Copy out, from the entries below, each line that holds the string "photo".

═════ Source records

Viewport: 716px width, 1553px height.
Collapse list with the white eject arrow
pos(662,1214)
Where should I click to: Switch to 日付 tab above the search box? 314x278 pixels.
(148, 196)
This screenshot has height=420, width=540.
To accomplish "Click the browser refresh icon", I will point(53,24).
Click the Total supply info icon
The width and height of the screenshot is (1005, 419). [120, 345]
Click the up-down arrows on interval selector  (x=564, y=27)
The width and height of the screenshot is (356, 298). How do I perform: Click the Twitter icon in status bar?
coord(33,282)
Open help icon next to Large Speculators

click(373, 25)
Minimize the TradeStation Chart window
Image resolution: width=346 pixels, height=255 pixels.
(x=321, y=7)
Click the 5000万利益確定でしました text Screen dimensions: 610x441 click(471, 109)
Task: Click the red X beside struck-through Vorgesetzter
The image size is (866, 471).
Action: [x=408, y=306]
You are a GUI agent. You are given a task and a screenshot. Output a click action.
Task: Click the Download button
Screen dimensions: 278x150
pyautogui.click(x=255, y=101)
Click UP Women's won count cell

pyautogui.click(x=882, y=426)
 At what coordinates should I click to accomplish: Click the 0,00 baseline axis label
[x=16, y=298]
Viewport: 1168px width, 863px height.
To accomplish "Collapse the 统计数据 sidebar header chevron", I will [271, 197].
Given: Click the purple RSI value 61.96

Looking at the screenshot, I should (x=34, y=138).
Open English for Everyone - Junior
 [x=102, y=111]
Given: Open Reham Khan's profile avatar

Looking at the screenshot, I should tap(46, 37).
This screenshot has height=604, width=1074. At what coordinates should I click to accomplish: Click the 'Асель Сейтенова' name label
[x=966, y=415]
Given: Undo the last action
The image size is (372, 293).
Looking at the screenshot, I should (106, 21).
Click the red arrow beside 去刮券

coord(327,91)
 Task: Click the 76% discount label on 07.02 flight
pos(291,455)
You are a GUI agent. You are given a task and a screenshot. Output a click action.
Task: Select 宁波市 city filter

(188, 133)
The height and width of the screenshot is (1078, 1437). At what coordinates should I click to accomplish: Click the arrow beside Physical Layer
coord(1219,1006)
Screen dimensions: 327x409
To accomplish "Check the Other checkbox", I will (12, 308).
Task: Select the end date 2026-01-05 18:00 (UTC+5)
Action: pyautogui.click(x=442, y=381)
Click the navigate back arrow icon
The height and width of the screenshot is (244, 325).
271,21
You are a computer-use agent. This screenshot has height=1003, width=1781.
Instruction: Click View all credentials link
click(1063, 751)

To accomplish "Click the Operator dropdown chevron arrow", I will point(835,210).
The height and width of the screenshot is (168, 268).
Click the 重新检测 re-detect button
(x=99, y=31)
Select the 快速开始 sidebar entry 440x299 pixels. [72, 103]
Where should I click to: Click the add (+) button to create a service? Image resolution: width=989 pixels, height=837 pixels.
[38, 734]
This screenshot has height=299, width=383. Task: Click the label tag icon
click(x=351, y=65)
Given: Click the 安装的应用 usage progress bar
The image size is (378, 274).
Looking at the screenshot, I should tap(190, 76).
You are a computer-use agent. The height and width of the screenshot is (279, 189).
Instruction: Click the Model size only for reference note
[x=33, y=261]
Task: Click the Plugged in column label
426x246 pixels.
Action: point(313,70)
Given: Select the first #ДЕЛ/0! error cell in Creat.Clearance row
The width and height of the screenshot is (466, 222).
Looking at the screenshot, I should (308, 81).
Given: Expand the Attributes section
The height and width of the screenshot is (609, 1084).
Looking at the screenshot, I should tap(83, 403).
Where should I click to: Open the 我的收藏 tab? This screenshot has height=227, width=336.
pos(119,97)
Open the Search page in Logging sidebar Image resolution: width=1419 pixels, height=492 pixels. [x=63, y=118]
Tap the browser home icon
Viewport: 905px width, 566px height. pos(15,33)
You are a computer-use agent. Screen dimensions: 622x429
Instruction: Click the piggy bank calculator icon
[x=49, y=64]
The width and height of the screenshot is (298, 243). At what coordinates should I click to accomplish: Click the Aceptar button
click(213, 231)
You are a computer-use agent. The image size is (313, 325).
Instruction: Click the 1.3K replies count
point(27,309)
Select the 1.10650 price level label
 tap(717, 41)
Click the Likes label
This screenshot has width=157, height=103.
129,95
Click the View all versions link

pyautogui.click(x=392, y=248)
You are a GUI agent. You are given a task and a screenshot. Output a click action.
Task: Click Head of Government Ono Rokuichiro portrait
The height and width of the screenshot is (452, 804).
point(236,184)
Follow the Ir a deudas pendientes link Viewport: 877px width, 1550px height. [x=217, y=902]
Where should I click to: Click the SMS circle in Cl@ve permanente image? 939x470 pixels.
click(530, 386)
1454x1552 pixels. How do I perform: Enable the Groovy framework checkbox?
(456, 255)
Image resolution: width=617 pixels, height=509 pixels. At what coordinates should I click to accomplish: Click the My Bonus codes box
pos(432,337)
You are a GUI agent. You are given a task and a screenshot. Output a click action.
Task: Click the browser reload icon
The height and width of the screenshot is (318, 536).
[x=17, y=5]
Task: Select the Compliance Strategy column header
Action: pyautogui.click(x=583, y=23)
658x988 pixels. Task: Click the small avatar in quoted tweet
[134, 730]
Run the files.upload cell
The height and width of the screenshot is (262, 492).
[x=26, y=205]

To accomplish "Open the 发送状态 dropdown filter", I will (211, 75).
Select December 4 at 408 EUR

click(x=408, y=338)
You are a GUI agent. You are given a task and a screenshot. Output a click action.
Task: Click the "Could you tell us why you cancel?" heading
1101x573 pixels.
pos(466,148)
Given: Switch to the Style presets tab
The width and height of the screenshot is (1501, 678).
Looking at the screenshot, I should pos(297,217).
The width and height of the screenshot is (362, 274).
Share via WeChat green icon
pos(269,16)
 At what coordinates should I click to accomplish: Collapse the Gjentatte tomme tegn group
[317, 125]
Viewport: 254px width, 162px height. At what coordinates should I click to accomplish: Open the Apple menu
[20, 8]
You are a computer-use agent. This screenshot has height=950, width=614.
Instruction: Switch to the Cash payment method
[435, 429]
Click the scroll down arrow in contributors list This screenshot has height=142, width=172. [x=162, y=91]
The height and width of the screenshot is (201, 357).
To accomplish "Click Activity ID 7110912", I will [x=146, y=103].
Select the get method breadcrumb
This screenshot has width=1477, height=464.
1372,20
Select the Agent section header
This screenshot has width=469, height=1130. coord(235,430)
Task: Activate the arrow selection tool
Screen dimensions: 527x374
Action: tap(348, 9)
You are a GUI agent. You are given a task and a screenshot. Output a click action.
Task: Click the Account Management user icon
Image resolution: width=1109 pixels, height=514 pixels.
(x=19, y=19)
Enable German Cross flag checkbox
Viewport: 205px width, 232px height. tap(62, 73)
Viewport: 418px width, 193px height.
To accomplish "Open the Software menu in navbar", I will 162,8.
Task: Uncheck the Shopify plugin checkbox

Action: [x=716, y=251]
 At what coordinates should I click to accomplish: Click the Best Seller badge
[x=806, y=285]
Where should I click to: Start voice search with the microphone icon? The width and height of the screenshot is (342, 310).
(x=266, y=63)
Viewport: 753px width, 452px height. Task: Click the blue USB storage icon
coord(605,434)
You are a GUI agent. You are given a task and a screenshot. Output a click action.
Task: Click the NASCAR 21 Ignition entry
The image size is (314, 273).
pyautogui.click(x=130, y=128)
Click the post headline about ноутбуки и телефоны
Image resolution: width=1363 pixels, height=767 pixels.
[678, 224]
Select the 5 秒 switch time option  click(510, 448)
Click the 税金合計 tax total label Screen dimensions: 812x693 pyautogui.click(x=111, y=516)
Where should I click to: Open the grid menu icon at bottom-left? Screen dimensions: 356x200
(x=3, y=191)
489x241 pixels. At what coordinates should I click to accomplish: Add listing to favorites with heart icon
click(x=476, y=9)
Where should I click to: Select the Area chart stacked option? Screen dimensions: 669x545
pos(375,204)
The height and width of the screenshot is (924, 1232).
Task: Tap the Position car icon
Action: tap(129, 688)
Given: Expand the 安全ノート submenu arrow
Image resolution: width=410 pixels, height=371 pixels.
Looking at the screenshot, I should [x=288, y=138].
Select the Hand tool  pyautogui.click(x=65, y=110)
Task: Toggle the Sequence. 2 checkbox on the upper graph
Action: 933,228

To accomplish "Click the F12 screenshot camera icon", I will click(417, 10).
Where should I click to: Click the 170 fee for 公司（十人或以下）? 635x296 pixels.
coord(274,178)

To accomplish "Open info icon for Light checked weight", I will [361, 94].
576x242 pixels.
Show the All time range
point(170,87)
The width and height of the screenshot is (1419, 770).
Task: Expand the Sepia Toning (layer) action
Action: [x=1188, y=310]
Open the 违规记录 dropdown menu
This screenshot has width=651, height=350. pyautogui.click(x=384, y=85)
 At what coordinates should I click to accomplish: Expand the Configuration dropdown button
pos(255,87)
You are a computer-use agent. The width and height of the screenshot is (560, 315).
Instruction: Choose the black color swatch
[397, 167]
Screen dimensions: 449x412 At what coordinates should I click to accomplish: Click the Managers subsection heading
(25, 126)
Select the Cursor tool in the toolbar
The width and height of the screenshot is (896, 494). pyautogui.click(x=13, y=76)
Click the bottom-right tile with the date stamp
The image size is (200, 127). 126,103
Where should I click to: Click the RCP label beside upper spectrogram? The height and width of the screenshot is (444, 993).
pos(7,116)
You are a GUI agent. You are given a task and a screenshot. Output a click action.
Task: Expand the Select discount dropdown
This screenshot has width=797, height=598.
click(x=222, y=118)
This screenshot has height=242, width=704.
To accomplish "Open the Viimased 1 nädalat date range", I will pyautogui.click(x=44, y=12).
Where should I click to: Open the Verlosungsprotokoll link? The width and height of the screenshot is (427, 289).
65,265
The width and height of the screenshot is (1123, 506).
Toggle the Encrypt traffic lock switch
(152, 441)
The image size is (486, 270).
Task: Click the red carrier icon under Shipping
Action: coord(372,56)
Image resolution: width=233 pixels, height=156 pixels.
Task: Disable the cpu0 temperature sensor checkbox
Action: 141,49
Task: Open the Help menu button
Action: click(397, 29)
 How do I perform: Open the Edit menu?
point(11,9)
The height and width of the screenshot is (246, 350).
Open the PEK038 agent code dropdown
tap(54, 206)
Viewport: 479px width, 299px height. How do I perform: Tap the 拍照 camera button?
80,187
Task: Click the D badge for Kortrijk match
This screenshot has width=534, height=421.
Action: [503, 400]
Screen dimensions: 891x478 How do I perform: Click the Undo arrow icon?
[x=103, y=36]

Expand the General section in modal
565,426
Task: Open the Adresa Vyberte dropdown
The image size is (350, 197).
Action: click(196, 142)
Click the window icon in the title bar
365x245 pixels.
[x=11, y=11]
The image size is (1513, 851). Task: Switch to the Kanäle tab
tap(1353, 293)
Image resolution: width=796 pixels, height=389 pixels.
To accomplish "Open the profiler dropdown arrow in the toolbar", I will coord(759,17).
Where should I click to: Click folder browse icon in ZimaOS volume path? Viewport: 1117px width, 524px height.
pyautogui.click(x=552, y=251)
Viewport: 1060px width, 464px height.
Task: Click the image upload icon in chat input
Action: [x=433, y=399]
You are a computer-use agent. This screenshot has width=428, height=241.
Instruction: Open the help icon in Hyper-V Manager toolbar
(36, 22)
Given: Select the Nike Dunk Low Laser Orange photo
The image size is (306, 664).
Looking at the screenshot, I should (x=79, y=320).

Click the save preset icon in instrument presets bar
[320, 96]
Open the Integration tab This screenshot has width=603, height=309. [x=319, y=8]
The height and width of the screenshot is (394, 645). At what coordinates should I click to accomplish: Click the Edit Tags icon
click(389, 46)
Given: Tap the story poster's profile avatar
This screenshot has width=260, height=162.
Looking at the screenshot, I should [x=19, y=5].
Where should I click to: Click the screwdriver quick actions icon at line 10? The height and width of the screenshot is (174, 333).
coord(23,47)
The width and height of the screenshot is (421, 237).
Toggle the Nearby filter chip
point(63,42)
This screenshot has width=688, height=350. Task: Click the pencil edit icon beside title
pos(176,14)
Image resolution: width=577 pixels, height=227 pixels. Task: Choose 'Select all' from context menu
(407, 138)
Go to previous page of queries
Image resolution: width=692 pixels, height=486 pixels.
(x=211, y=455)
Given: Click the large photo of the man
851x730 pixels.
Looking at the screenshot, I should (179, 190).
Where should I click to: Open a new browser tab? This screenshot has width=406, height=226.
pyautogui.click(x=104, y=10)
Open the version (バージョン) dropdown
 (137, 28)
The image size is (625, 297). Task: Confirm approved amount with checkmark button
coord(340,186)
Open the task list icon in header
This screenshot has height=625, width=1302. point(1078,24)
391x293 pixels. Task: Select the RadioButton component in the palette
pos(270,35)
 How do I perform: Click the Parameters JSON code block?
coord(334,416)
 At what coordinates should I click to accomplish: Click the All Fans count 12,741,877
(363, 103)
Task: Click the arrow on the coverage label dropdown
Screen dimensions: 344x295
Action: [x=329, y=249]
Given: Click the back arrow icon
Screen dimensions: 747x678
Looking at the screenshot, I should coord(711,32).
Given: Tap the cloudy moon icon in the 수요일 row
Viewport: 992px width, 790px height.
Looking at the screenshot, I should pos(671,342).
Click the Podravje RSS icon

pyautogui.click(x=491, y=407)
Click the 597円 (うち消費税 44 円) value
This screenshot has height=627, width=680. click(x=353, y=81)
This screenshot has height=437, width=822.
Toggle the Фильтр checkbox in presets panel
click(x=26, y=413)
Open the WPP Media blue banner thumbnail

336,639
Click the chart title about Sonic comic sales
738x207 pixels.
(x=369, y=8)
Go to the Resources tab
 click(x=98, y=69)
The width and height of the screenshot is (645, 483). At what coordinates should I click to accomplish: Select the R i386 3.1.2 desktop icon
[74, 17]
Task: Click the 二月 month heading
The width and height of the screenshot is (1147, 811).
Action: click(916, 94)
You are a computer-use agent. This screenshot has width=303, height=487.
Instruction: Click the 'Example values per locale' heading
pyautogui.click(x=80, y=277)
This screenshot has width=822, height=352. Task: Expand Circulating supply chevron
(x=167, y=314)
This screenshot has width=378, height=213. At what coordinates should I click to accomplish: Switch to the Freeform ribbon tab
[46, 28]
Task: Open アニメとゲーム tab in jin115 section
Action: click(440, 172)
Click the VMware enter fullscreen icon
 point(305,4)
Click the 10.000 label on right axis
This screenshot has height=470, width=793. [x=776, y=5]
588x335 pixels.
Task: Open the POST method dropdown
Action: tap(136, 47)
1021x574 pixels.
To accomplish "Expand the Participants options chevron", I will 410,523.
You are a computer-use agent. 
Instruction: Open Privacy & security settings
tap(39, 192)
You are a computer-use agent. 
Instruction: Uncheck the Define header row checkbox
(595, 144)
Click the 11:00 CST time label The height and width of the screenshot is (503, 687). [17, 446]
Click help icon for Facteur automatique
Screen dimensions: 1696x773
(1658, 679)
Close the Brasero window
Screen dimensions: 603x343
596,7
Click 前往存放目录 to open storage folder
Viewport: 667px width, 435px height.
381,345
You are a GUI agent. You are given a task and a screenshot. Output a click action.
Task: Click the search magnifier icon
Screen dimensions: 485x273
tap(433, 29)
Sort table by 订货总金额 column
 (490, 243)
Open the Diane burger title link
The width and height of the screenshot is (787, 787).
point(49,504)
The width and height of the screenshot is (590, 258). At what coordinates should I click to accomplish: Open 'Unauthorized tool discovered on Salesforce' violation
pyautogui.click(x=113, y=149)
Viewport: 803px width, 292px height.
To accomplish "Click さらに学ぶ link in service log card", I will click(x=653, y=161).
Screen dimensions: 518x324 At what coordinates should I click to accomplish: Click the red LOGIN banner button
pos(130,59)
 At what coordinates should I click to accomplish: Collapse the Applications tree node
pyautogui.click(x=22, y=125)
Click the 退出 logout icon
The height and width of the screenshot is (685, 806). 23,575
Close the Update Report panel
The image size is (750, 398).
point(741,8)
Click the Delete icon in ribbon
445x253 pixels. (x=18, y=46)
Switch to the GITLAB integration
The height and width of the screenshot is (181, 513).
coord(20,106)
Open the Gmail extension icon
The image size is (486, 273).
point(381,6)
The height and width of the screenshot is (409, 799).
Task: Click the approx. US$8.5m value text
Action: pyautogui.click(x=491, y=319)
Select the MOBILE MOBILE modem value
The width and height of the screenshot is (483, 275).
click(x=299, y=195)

══════════

**Response box**
Given: Select the Nike Dunk Low Laser Orange photo
Given: Click the large photo of the man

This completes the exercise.